Marquand had resigned to take up a post at the European Commission in Brussels, as an advisor to the United Kingdom's newly appointed Commissioner Roy Jenkins. His majority at the October 1974 general election had been 22,915 votes, which made the seat look very safe.

There was another by-election held on the same day, in Tony Crosland's nearby former seat of Grimsby which looked much more marginal. Crosland had died on 19 February 1977. The Labour Party directed most of its campaign effort into saving Grimsby, believing Ashfield was in no danger. This strategy succeeded in saving Grimsby, but allowed Tim Smith to win by 264 votes (after a recount) over Labour's Michael Cowan.

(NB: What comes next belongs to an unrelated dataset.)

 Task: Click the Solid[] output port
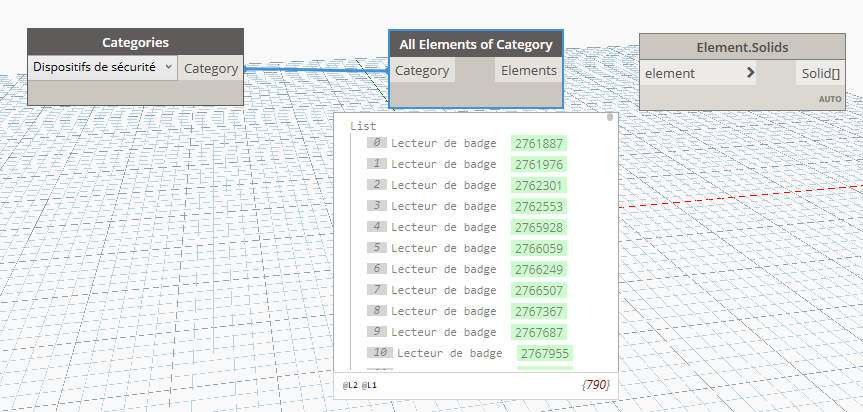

The results in both Grimsby and Ashfield were seen as a surprise as they were the opposite of what had been expected. Though both contests saw a swing to the Conservatives, the swing in Grimsby was only 7% as opposed to almost 21% in Ashfield. Labour Cabinet Minister Roy Hattersley was reported to be "almost speechless" at the by election results which were announced at 02:00 the next day, while Conservative leader Margaret Thatcher stated that "This is one of the greatest by-election victories of all time."

The Liberal Party lost its deposit in Ashfield as well as in the Grimsby contest, the third time this had happened at by-election following the 1977 Lib-Lab Pact. These results were described as "devastating" for the Liberal leader David Steel.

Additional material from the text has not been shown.